Am Problem der Interaktionssteuerung und der Konventionen in diesem Bereich wird die Sprechaktanalyse noch arbeiten müssen. Der sehr gewichtige Beitrag der Sprechakttheorie zur Linguistik ist jedoch sicherlich, dass sie die bekannte „double articulation“ sprachlicher Äußerungen (1. Sprachkörperebene der Laute, grammatische Formen und Konstruktionen; 2. Inhalts- bzw. Bedeutungsebene) erweitert hat um einen dritten Bereich, indem die kommunikative Kraft und Wirkung einbezogen worden sind.

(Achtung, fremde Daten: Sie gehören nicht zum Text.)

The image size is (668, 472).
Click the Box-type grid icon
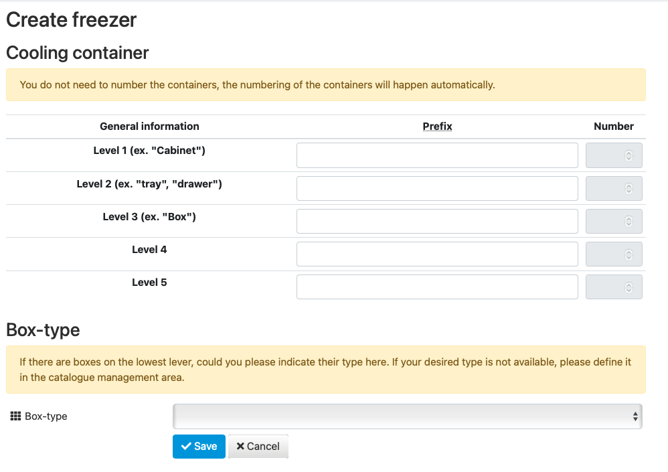coord(15,416)
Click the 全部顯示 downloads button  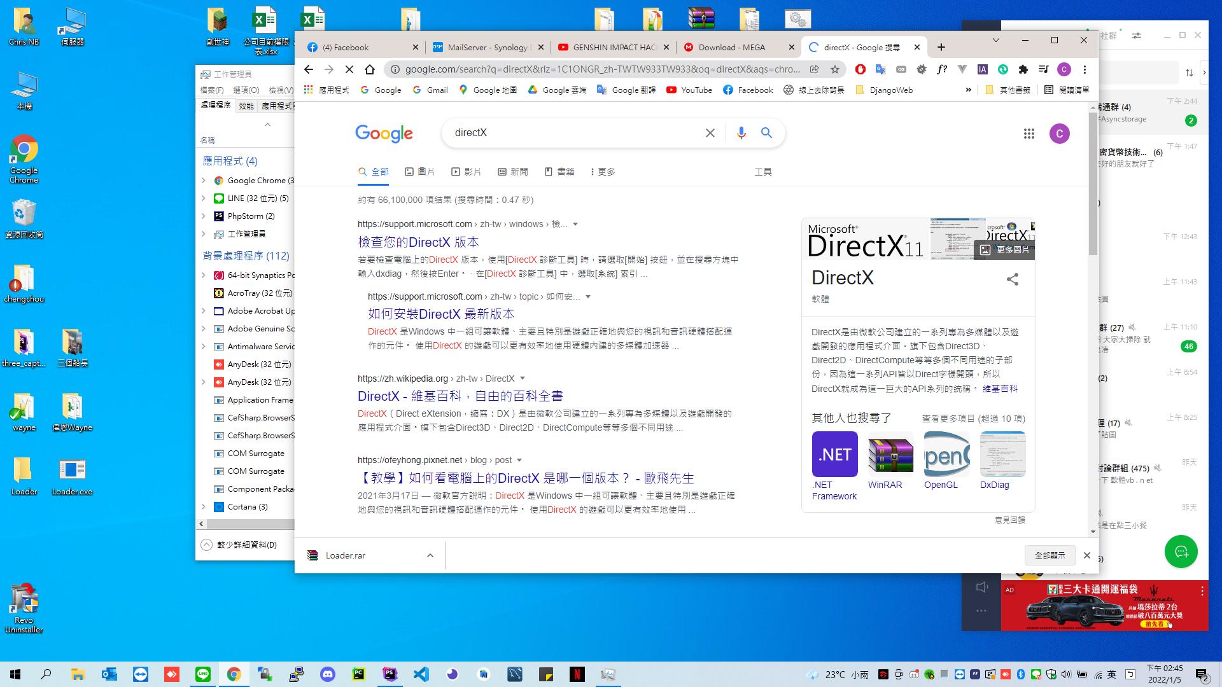[1050, 555]
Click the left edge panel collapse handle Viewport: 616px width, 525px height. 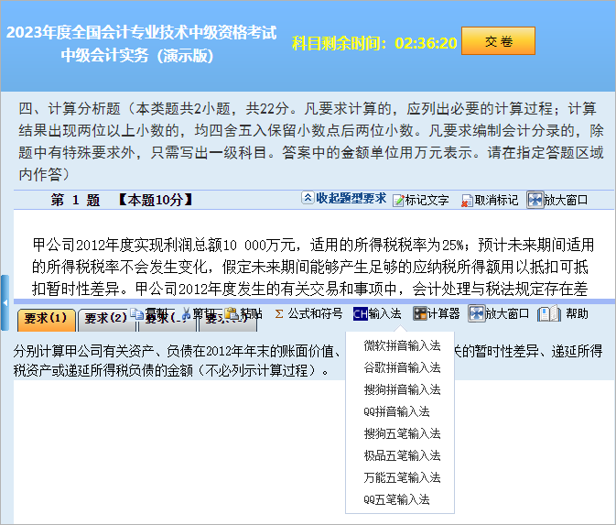[x=5, y=301]
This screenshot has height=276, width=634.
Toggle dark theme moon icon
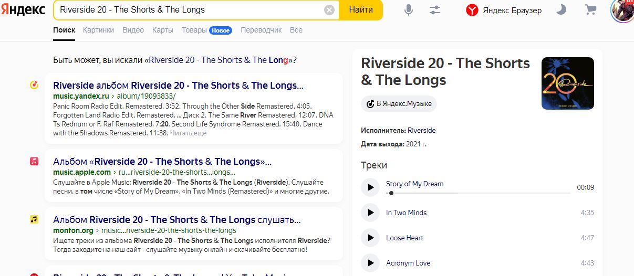coord(562,10)
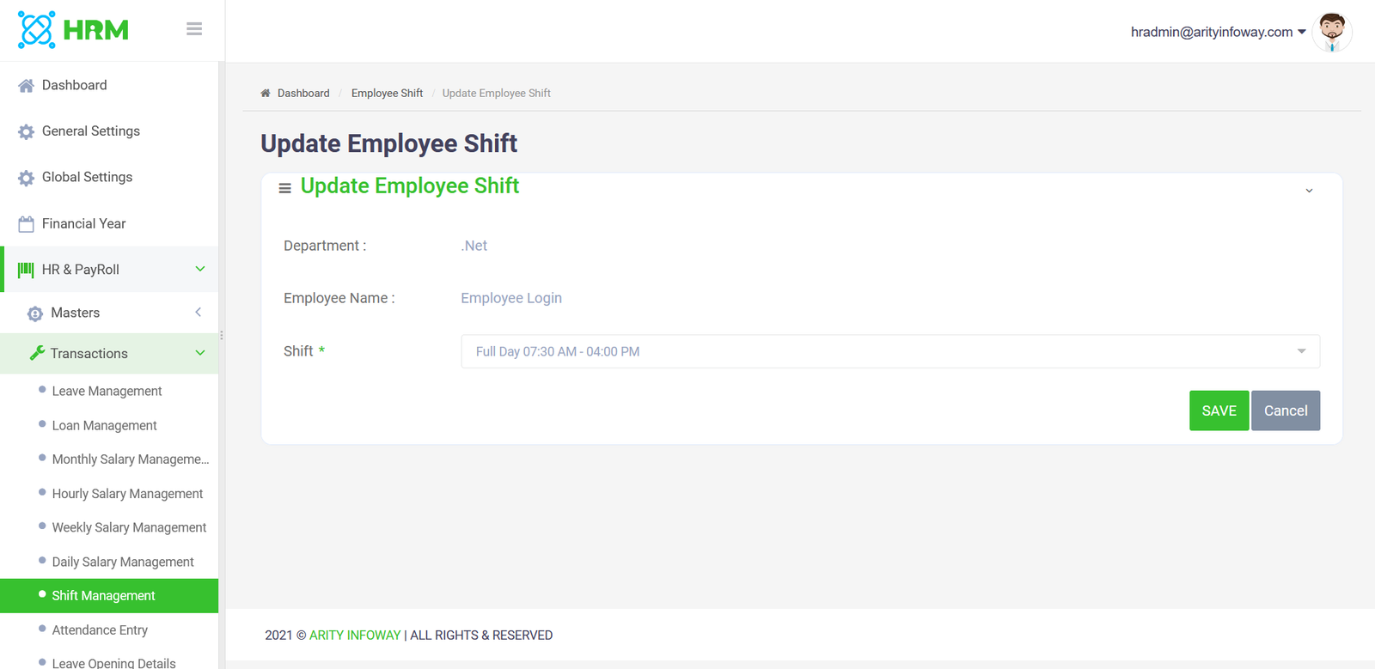Collapse the Update Employee Shift panel chevron

pos(1309,191)
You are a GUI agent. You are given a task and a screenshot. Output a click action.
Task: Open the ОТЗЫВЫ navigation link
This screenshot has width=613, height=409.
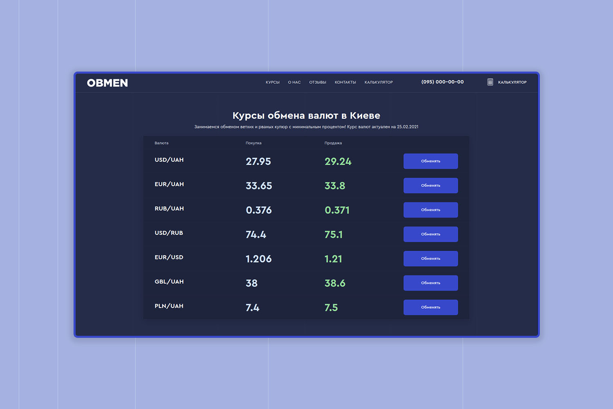coord(318,82)
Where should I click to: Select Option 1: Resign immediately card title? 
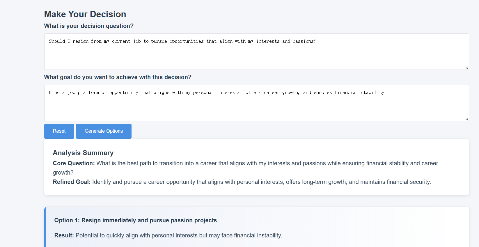[135, 220]
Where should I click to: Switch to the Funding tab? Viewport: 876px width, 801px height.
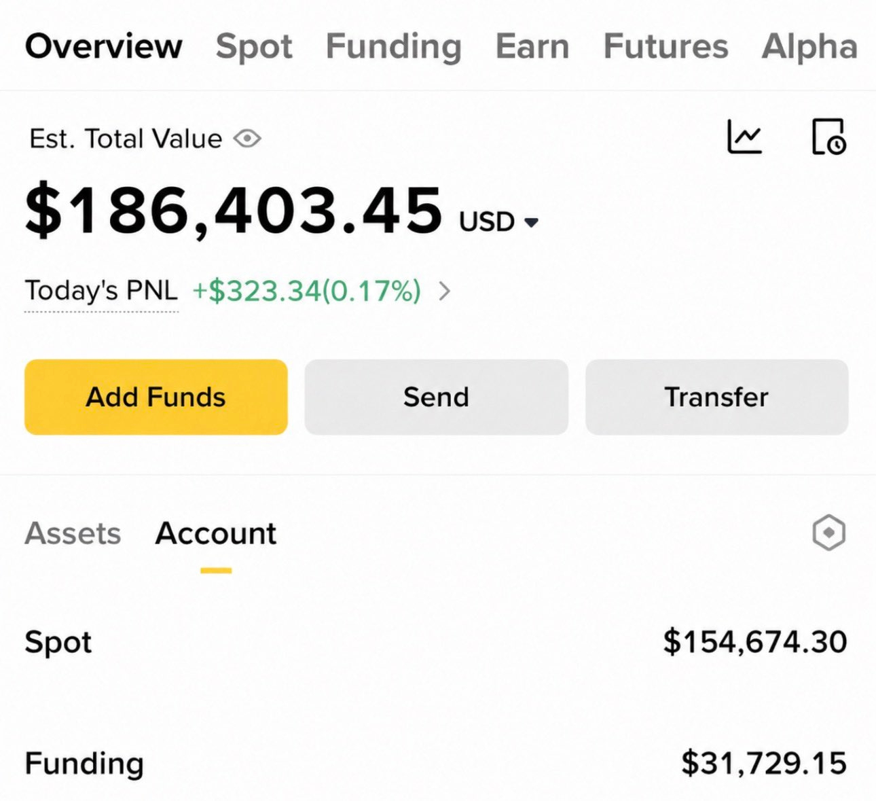[394, 47]
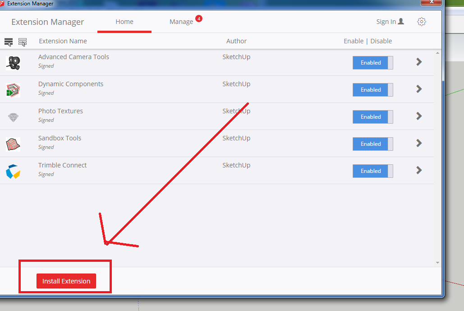Expand the Trimble Connect row chevron
Screen dimensions: 464x311
(x=418, y=171)
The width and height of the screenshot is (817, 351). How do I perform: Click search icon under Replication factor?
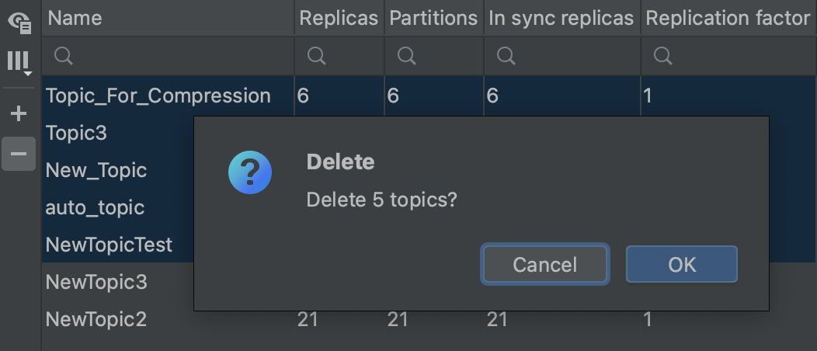click(x=663, y=56)
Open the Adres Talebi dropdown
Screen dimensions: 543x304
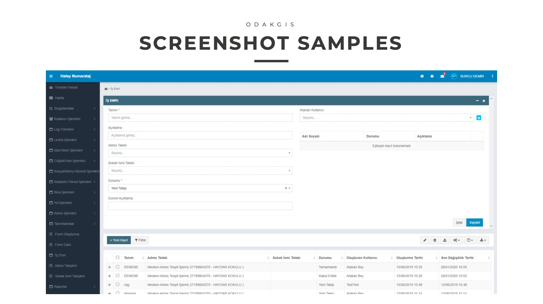(x=200, y=153)
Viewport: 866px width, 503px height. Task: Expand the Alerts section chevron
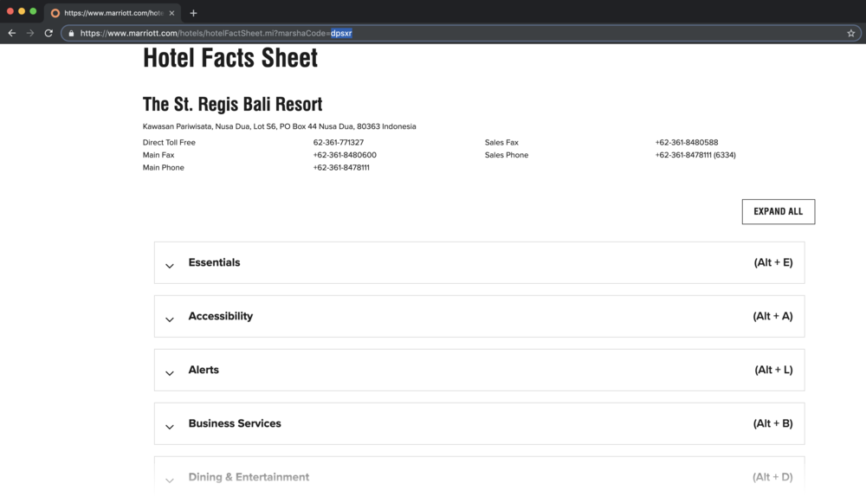point(170,373)
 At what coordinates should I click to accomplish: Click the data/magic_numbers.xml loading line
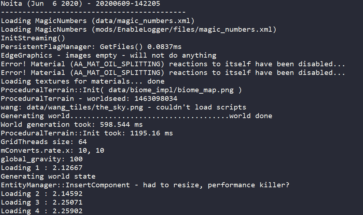(98, 21)
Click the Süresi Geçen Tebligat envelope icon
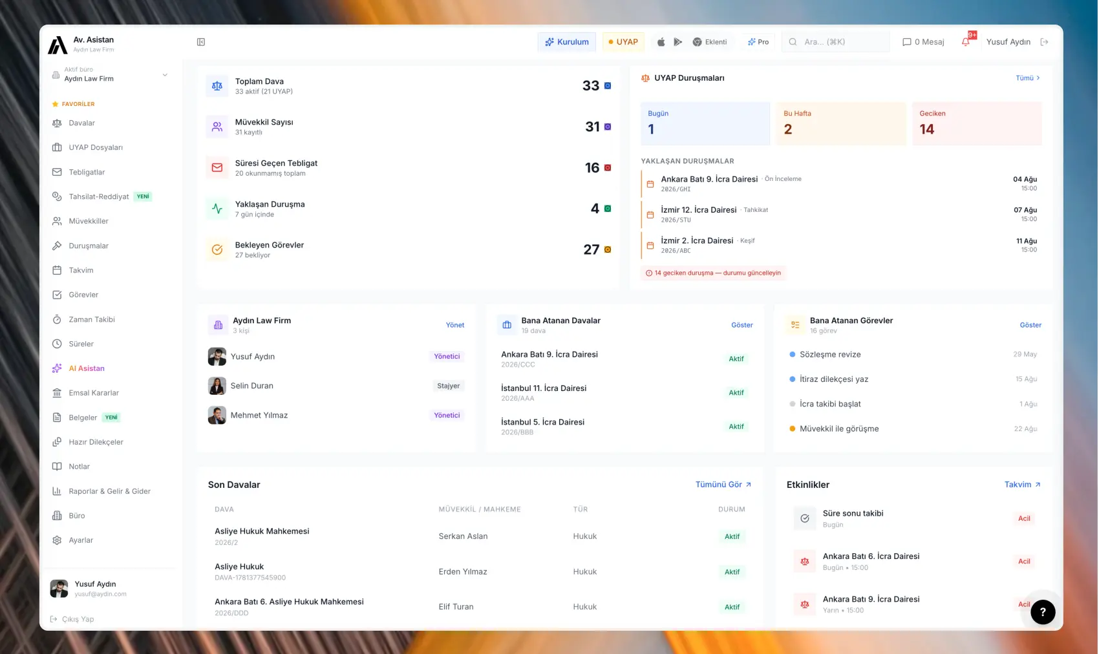The image size is (1099, 654). pos(217,168)
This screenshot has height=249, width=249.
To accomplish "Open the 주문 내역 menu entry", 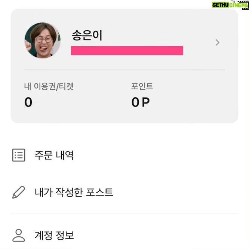I will click(54, 155).
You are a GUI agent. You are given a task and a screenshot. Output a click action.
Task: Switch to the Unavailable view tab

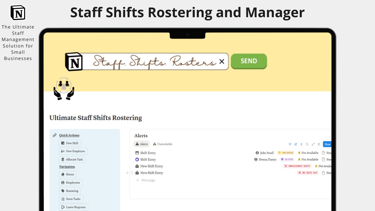163,144
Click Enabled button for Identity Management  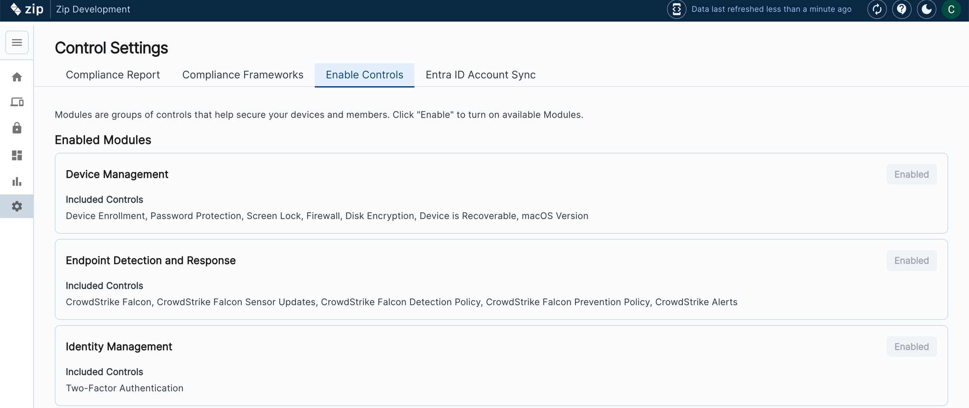pos(911,347)
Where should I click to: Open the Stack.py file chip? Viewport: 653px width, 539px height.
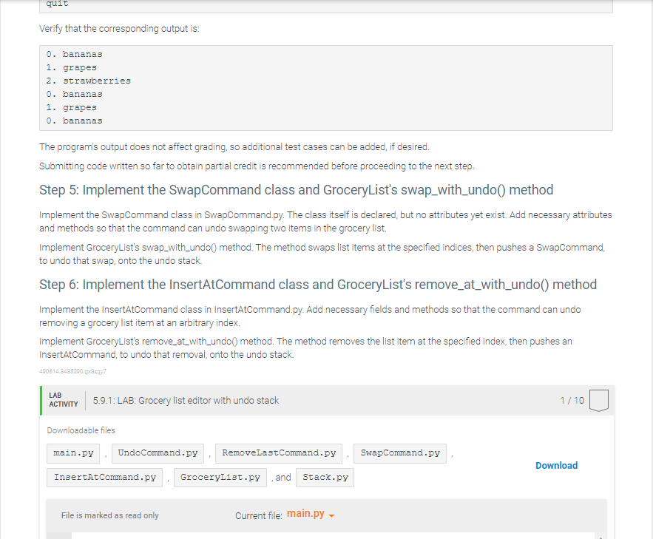pos(325,477)
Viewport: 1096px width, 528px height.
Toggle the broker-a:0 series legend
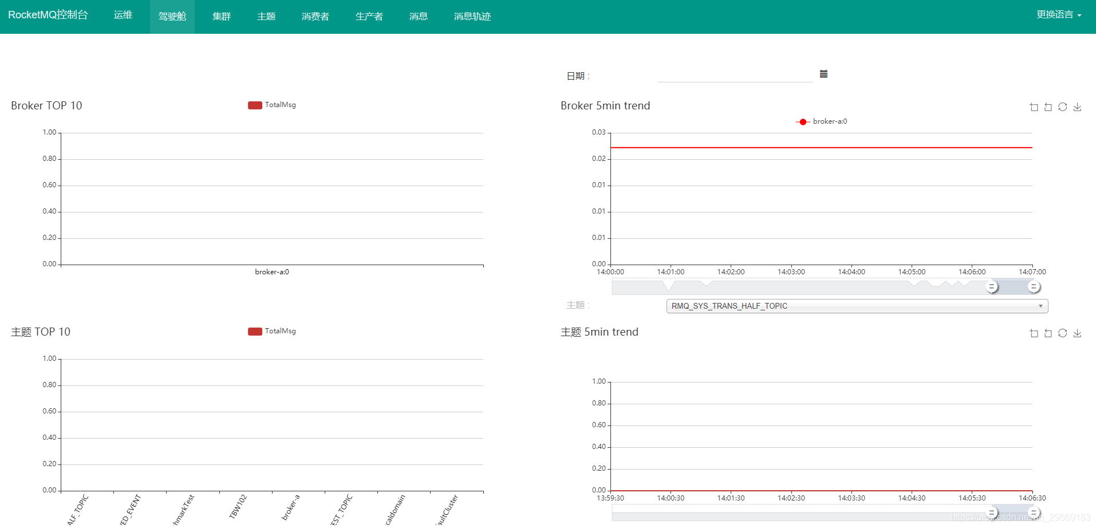(822, 121)
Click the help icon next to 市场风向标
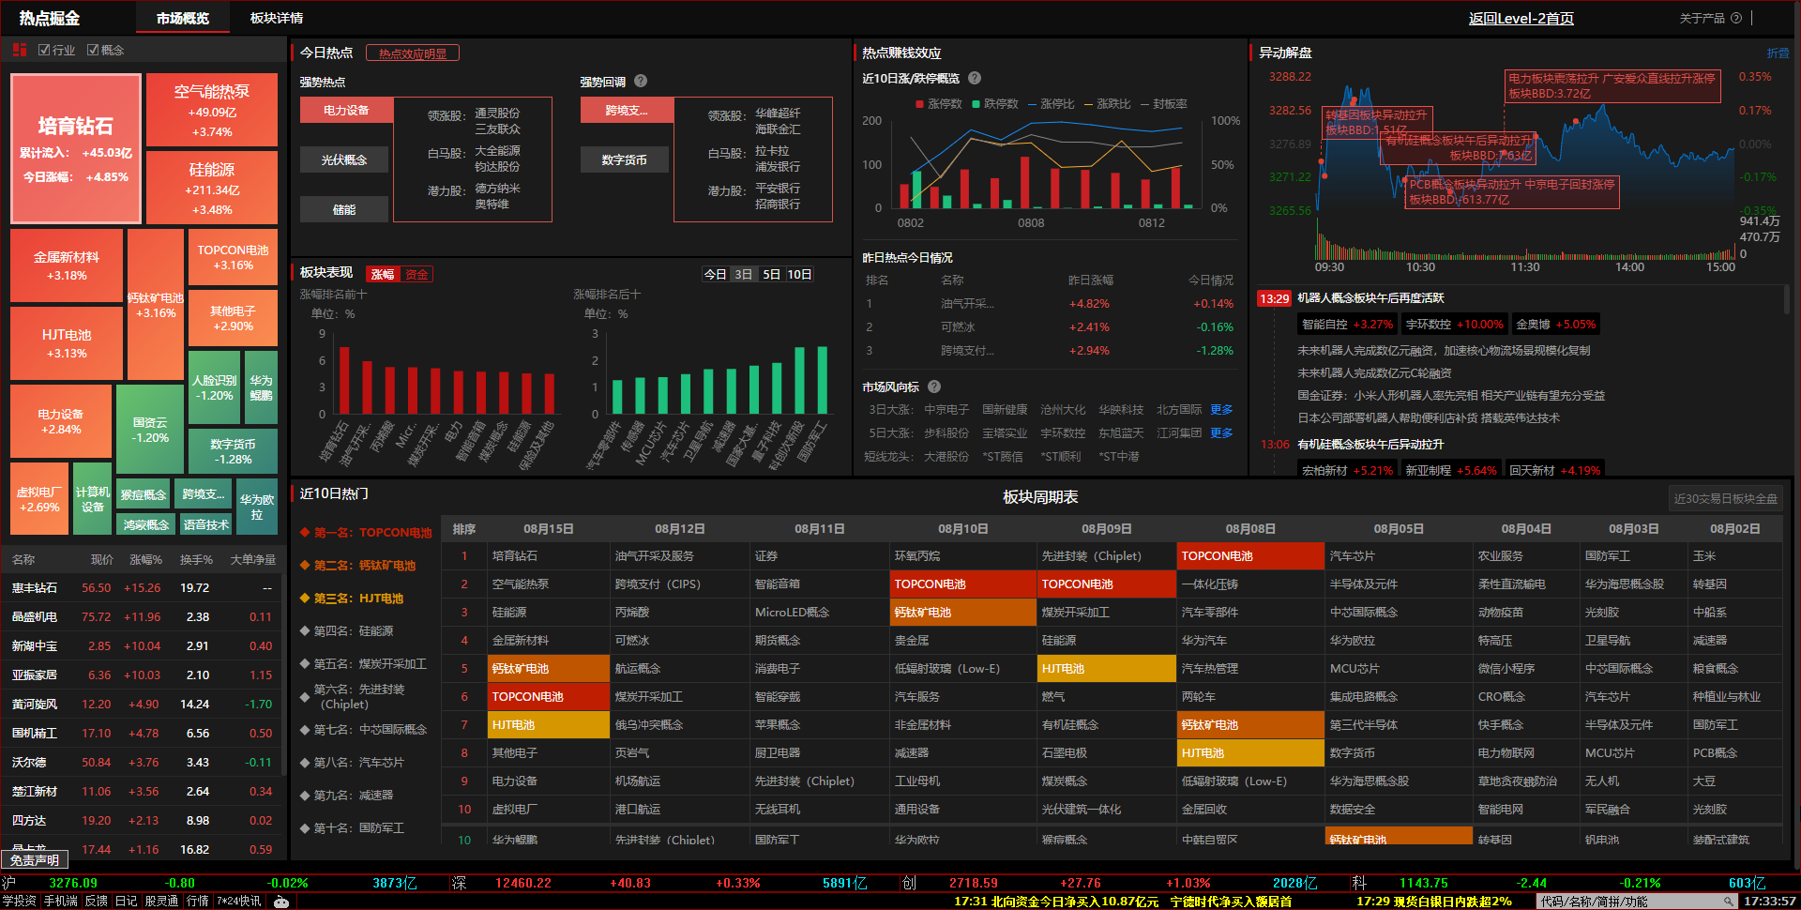1801x910 pixels. 934,387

In sprechakttheoretischen Untersuchungen wird weiterhin der Rahmen über den Verlauf eines Gesprächs hinaus auf sein Ergebnis ausgedehnt. Es wird untersucht, ob ein Sprechakt Erfolg hatte, ob er geglückt ist. Glücken ist ein Urteil, das nicht allgemein auf die Kommunikation zielt – die Kommunikation als solche findet entweder statt oder nicht. Glücken bezieht sich auf die kommunikativen Absichten der Gesprächspartner. Hier ist nun allerdings genau zu unterscheiden zwischen dem Glücken eines Sprechaktes und dem Glücken einer Handlungsabsicht. Ein Sprechakt ist dann geglückt, wenn der Gesprächspartner verstanden hat, was der Sprecher will. Damit ist noch nicht gesagt, dass der Angesprochene auf die Absichten des Sprechers eingehen wird. Am Beispiel erläutert:

– Würde die Dame auf die Äußerung des Obers hin ihrerseits laut rufen: „Herr Geschäftsführer, Ihr Ober ist ein Flegel, er beschmutzt mich mit Braten und beschimpft mich obendrein“, dann wäre der Sprechakt des Obers nicht geglückt, sie hatte ihn nicht verstanden.

– Würde die Dame antworten: „Ich finde das gar nicht lustig, und Ihre Bemerkung ist eine Unverschämtheit. Holen Sie sofort den Geschäftsführer", dann wäre der Sprechakt geglückt; sie hatte die Absicht des Obers verstanden, dass er aus der Si­tuation ohne Unannehmlichkeiten für sich selbst herauskommen möchte; aber sie ist nicht bereit, darauf einzugehen. Die Intention des Obers ist mithin ohne Erfolg geblieben.

– Würde die Dame antworten: „Warum geben Sie mir denn die ganze Gans, ich wäre mit der halben auch zufrieden gewesen?", dann wäre sowohl der Sprechakt geglückt als auch die Intention des Obers.